** Opening INPUT DATA block **
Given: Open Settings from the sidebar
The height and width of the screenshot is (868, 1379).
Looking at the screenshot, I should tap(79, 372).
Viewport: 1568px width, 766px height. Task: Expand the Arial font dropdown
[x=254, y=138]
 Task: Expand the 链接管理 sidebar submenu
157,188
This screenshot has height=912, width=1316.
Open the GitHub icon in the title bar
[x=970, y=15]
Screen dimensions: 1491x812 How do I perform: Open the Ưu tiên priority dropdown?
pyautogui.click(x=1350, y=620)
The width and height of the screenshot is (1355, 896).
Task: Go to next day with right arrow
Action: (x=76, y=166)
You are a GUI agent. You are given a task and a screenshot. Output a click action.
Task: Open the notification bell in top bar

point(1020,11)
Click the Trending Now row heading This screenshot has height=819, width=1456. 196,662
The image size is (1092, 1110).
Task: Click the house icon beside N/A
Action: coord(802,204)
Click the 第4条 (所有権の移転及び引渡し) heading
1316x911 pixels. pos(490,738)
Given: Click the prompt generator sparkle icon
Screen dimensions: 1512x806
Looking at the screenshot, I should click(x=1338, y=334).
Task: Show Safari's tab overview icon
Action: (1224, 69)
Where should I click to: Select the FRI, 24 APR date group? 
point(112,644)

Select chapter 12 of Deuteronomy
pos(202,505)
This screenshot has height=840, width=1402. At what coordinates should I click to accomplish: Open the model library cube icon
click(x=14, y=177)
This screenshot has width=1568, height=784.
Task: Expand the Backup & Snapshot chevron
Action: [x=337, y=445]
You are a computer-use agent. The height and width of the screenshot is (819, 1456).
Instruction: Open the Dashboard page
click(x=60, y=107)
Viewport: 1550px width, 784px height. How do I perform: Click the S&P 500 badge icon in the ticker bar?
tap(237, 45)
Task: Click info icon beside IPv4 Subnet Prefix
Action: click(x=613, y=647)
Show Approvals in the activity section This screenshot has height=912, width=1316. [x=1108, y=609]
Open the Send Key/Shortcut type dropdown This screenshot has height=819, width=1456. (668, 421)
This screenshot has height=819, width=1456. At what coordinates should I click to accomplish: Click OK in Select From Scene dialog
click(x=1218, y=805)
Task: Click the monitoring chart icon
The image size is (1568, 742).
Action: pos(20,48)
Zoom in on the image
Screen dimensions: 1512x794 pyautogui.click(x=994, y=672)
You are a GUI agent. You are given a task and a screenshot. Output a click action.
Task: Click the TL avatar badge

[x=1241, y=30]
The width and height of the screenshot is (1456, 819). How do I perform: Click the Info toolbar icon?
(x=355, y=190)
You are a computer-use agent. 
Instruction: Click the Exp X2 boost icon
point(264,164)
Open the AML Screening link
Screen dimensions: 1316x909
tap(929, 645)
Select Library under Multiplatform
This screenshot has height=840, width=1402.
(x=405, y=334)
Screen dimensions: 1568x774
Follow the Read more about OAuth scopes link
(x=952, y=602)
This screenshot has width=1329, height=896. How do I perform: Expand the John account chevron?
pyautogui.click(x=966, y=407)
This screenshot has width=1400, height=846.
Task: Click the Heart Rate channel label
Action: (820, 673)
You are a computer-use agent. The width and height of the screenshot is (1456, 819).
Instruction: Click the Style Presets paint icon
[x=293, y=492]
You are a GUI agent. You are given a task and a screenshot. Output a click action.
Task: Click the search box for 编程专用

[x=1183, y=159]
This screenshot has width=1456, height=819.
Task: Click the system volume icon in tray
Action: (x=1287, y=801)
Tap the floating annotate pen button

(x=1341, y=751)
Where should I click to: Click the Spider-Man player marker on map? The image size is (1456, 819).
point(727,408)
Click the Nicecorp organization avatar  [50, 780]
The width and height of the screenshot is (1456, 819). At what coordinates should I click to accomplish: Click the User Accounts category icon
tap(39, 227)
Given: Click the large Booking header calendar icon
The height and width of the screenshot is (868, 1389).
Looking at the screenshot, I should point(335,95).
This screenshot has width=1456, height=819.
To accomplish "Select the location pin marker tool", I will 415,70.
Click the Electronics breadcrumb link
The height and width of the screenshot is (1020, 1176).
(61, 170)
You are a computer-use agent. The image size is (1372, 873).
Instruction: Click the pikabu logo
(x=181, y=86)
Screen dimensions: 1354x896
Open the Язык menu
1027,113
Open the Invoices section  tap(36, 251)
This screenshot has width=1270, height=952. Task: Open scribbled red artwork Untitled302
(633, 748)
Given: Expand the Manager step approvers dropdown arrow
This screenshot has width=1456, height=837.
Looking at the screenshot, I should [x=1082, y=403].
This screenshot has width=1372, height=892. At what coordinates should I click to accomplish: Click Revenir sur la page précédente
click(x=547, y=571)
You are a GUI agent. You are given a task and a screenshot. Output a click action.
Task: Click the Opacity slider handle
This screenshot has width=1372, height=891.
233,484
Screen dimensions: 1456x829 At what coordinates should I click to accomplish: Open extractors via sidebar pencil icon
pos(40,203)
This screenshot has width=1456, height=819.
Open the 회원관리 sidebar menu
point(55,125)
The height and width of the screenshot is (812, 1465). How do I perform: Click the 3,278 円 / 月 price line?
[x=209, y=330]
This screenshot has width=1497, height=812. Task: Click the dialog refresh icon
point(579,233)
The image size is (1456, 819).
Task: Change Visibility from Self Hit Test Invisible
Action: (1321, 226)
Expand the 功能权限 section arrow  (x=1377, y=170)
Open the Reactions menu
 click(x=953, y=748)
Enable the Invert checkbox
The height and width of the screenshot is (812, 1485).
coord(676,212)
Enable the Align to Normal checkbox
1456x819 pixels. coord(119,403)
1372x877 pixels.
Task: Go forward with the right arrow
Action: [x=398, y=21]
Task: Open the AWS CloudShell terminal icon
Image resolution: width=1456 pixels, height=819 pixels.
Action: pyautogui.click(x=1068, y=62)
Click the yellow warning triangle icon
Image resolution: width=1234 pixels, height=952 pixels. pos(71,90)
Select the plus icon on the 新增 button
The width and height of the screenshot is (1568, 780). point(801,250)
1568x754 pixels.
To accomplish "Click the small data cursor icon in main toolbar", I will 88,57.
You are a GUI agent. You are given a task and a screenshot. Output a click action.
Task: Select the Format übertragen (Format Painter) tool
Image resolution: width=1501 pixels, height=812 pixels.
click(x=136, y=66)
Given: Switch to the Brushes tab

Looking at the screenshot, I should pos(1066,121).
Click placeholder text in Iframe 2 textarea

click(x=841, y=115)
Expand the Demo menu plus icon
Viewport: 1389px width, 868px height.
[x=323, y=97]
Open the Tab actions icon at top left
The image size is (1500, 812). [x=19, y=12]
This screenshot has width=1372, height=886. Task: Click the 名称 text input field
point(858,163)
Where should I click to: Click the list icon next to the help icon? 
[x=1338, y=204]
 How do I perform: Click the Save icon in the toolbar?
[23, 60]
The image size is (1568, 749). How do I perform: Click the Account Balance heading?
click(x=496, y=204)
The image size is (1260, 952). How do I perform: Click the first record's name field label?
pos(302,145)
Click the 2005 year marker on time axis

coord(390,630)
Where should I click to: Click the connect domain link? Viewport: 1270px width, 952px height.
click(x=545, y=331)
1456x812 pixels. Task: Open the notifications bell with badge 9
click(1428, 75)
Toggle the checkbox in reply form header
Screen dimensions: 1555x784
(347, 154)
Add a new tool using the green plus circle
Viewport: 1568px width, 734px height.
** Closing INPUT DATA block **
- WHAT YOU HAVE TO DO -
Give all the records again. Match them exactly.

- SOLUTION FOR THIS EXERCISE -
Given: Open Settings from the sidebar
The height and width of the screenshot is (868, 1379).
Looking at the screenshot, I should tap(79, 372).
Viewport: 1568px width, 766px height. Task: Expand the Arial font dropdown
[x=254, y=138]
 Task: Expand the 链接管理 sidebar submenu
157,188
This screenshot has height=912, width=1316.
Open the GitHub icon in the title bar
[x=970, y=15]
Screen dimensions: 1491x812 How do I perform: Open the Ưu tiên priority dropdown?
pyautogui.click(x=1350, y=620)
The width and height of the screenshot is (1355, 896).
Task: Go to next day with right arrow
Action: (x=76, y=166)
You are a GUI agent. You are given a task and a screenshot. Output a click action.
Task: Open the notification bell in top bar

point(1020,11)
Click the Trending Now row heading This screenshot has height=819, width=1456. 196,662
The image size is (1092, 1110).
Task: Click the house icon beside N/A
Action: coord(802,204)
Click the 第4条 (所有権の移転及び引渡し) heading
1316x911 pixels. pos(490,738)
Given: Click the prompt generator sparkle icon
Screen dimensions: 1512x806
Looking at the screenshot, I should click(x=1338, y=334).
Task: Show Safari's tab overview icon
Action: (1224, 69)
Where should I click to: Select the FRI, 24 APR date group? 
point(112,644)

Select chapter 12 of Deuteronomy
pos(202,505)
This screenshot has height=840, width=1402. At what coordinates should I click to accomplish: Open the model library cube icon
click(x=14, y=177)
This screenshot has width=1568, height=784.
Task: Expand the Backup & Snapshot chevron
Action: [x=337, y=445]
You are a computer-use agent. The height and width of the screenshot is (819, 1456).
Instruction: Open the Dashboard page
click(x=60, y=107)
Viewport: 1550px width, 784px height. How do I perform: Click the S&P 500 badge icon in the ticker bar?
tap(237, 45)
Task: Click info icon beside IPv4 Subnet Prefix
Action: click(x=613, y=647)
Show Approvals in the activity section This screenshot has height=912, width=1316. [x=1108, y=609]
Open the Send Key/Shortcut type dropdown This screenshot has height=819, width=1456. (668, 421)
This screenshot has height=819, width=1456. At what coordinates should I click to accomplish: Click OK in Select From Scene dialog
click(x=1218, y=805)
Task: Click the monitoring chart icon
The image size is (1568, 742).
Action: pos(20,48)
Zoom in on the image
Screen dimensions: 1512x794 pyautogui.click(x=994, y=672)
You are a GUI agent. You are given a task and a screenshot. Output a click action.
Task: Click the TL avatar badge

[x=1241, y=30]
The width and height of the screenshot is (1456, 819). How do I perform: Click the Info toolbar icon?
(x=355, y=190)
You are a computer-use agent. 
Instruction: Click the Exp X2 boost icon
point(264,164)
Open the AML Screening link
Screen dimensions: 1316x909
tap(929, 645)
Select Library under Multiplatform
This screenshot has height=840, width=1402.
(x=405, y=334)
Screen dimensions: 1568x774
Follow the Read more about OAuth scopes link
(x=952, y=602)
This screenshot has width=1329, height=896. How do I perform: Expand the John account chevron?
pyautogui.click(x=966, y=407)
This screenshot has width=1400, height=846.
Task: Click the Heart Rate channel label
Action: (820, 673)
You are a computer-use agent. The width and height of the screenshot is (1456, 819).
Instruction: Click the Style Presets paint icon
[x=293, y=492]
You are a GUI agent. You are given a task and a screenshot. Output a click action.
Task: Click the search box for 编程专用

[x=1183, y=159]
This screenshot has width=1456, height=819.
Task: Click the system volume icon in tray
Action: (x=1287, y=801)
Tap the floating annotate pen button

(x=1341, y=751)
Where should I click to: Click the Spider-Man player marker on map? The image size is (1456, 819).
point(727,408)
Click the Nicecorp organization avatar  [50, 780]
The width and height of the screenshot is (1456, 819). At what coordinates should I click to accomplish: Click the User Accounts category icon
tap(39, 227)
Given: Click the large Booking header calendar icon
The height and width of the screenshot is (868, 1389).
Looking at the screenshot, I should point(335,95).
This screenshot has width=1456, height=819.
To accomplish "Select the location pin marker tool", I will 415,70.
Click the Electronics breadcrumb link
The height and width of the screenshot is (1020, 1176).
(61, 170)
You are a computer-use agent. The image size is (1372, 873).
Instruction: Click the pikabu logo
(x=181, y=86)
Screen dimensions: 1354x896
Open the Язык menu
1027,113
Open the Invoices section  tap(36, 251)
This screenshot has width=1270, height=952. Task: Open scribbled red artwork Untitled302
(633, 748)
Given: Expand the Manager step approvers dropdown arrow
This screenshot has width=1456, height=837.
Looking at the screenshot, I should [x=1082, y=403].
This screenshot has width=1372, height=892. At what coordinates should I click to accomplish: Click Revenir sur la page précédente
click(x=547, y=571)
You are a GUI agent. You are given a task and a screenshot. Output a click action.
Task: Click the Opacity slider handle
This screenshot has width=1372, height=891.
233,484
Screen dimensions: 1456x829 At what coordinates should I click to accomplish: Open extractors via sidebar pencil icon
pos(40,203)
This screenshot has width=1456, height=819.
Open the 회원관리 sidebar menu
point(55,125)
The height and width of the screenshot is (812, 1465). How do I perform: Click the 3,278 円 / 月 price line?
[x=209, y=330]
This screenshot has width=1497, height=812. Task: Click the dialog refresh icon
point(579,233)
The image size is (1456, 819).
Task: Change Visibility from Self Hit Test Invisible
Action: (1321, 226)
Expand the 功能权限 section arrow  (x=1377, y=170)
Open the Reactions menu
 click(x=953, y=748)
Enable the Invert checkbox
The height and width of the screenshot is (812, 1485).
coord(676,212)
Enable the Align to Normal checkbox
1456x819 pixels. coord(119,403)
1372x877 pixels.
Task: Go forward with the right arrow
Action: [x=398, y=21]
Task: Open the AWS CloudShell terminal icon
Image resolution: width=1456 pixels, height=819 pixels.
Action: pyautogui.click(x=1068, y=62)
Click the yellow warning triangle icon
Image resolution: width=1234 pixels, height=952 pixels. pos(71,90)
Select the plus icon on the 新增 button
The width and height of the screenshot is (1568, 780). point(801,250)
1568x754 pixels.
To accomplish "Click the small data cursor icon in main toolbar", I will 88,57.
You are a GUI agent. You are given a task and a screenshot. Output a click action.
Task: Select the Format übertragen (Format Painter) tool
Image resolution: width=1501 pixels, height=812 pixels.
click(x=136, y=66)
Given: Switch to the Brushes tab

Looking at the screenshot, I should pos(1066,121).
Click placeholder text in Iframe 2 textarea

click(x=841, y=115)
Expand the Demo menu plus icon
Viewport: 1389px width, 868px height.
[x=323, y=97]
Open the Tab actions icon at top left
The image size is (1500, 812). [x=19, y=12]
This screenshot has width=1372, height=886. Task: Click the 名称 text input field
point(858,163)
Where should I click to: Click the list icon next to the help icon? 
[x=1338, y=204]
 How do I perform: Click the Save icon in the toolbar?
[23, 60]
The image size is (1568, 749). How do I perform: Click the Account Balance heading?
click(x=496, y=204)
The image size is (1260, 952). How do I perform: Click the first record's name field label?
pos(302,145)
Click the 2005 year marker on time axis

coord(390,630)
Where should I click to: Click the connect domain link? Viewport: 1270px width, 952px height.
click(x=545, y=331)
1456x812 pixels. Task: Open the notifications bell with badge 9
click(1428, 75)
Toggle the checkbox in reply form header
Screen dimensions: 1555x784
(347, 154)
Add a new tool using the green plus circle
Viewport: 1568px width, 734px height.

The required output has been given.